Shock achieved every goal except one

Coach Shackleford vows to work harder

Raul Vijil may have celebrated for the last time with the Spokane Shock on Monday night.  (Christopher Anderson / The Spokesman-Review)

All right, so they admit they fell short. But give the Spokane Shock credit – for a few different reasons.

For completing the arenafootball2 season with 18 wins and two losses, for winning their third straight Western Division and second National Conference title in three seasons and for having the class to tip their hats to a team that was better on the night it mattered most.

“Records don’t matter – the team that won has six losses,” Shock head coach Adam Shackleford said Monday night following Spokane’s 56-55 overtime loss to the Tennessee Valley Vipers (14-6) in the ArenaCup championship game.

“Winning a championship is all that matters,” Shackleford said. “Teaching the young men the game of arena football so that hopefully they can go out next year and move up (to the AFL) and make more money was our second goal.

“Our first goal was to win football games.”

Which they did – 18 times to be exact – and along the way the Shock became the closest group the franchise has fielded. Throughout the season, frequent triumph – and tragedy, when veteran receiver Raul Vijil’s 10-month-old niece Francis Rose Vijil Murguia died unexpectedly – brought the group of players together on and off the field.

“It hurts like hell right now,” Shackleford said Monday. “But we’ve got to take our hats off to Tennessee Valley in a hard-fought game – and we know that it’s not the end of the world, it’s just the end of this game.”

Although it’s also the end of Spokane’s third season, it’s not the last the Shock will see of Shackleford, who has one year left on his contract and has said he intends to fulfill that before potentially moving up to coach in the AFL.

Shackleford said losing the championship game only makes him more motivated to recruit harder in the off-season and return with the same set of goals next season.

“We’ve got to work harder next year in the off-season to put together a team that’s going to come back and fight for this again,” Shackleford said. “Our guys played their butts off (Monday). They have nothing to be ashamed about. We lost by one point in overtime. It stinks to lose, but you’re not going to win them all.”

Two Shock players have expressed they may not return for another season – Vijil and fellow three-year veteran Rico Ochoa, an offensive lineman.
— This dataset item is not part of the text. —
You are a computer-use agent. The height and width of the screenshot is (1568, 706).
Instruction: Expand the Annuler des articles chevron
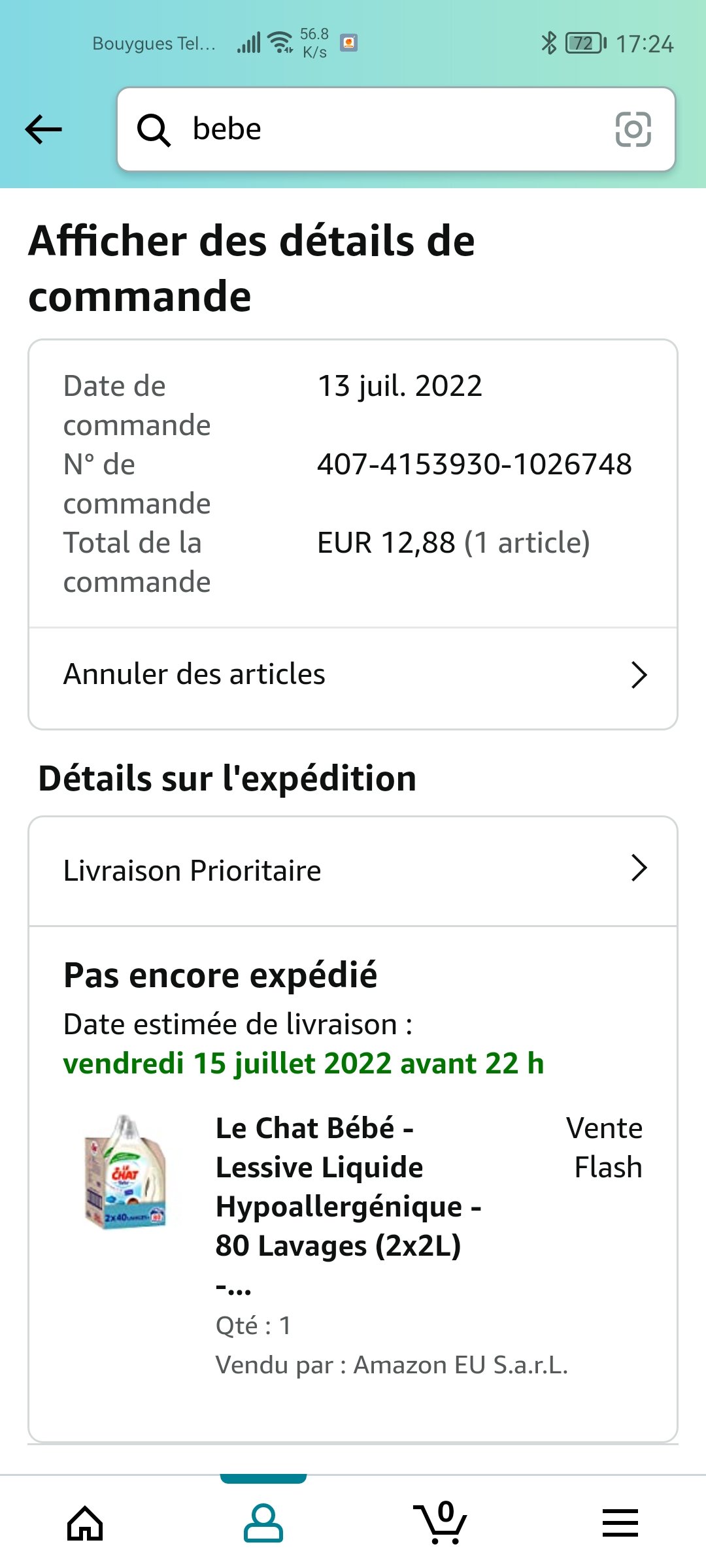[x=639, y=675]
Ochoa, who played college ball in Nebraska, has said he will definitely not play another season because he wants to focus more on being a father to his two children who live on the other side of the country.

Vijil is hoping to explore options in the AFL and move up if presented with the opportunity.

“I couldn’t ask for anything more from the guys I played with this season,” Vijil said after the game. “We played with a lot of heart, we fought to the end. It’s been a great season, and it wasn’t the way we wanted to end it, but Spokane stuck by us and I just want to thank them for all the support they’ve given us for the last three years.

“Hopefully, I’ll try and get out of here and move up to the next level. That’s what I’m looking at right now.

“I’m going to take a break – a well-deserved break, I think – and enjoy that for a while and then get back to work, and hopefully some coach sees something in me and will take a chance on me.”

Vijil said that despite the painful loss, he considers the time he spent playing in Spokane a privilege – even though the sting of losing the big game may never go away.

“I don’t know if we’re going to get over it ever,” Vijil said. “You play for championships. It’s going to hurt for a while. All we can do is learn from it. It was a great season, but I think this is going to stick in our minds for a long time.”

That thought was echoed by many of the players on Monday night. It would be hard not to feel that way after bringing the title game to Spokane but stopping shy of winning the title trophy.

“We had a great season,” Shackleford said. “But we fell short.”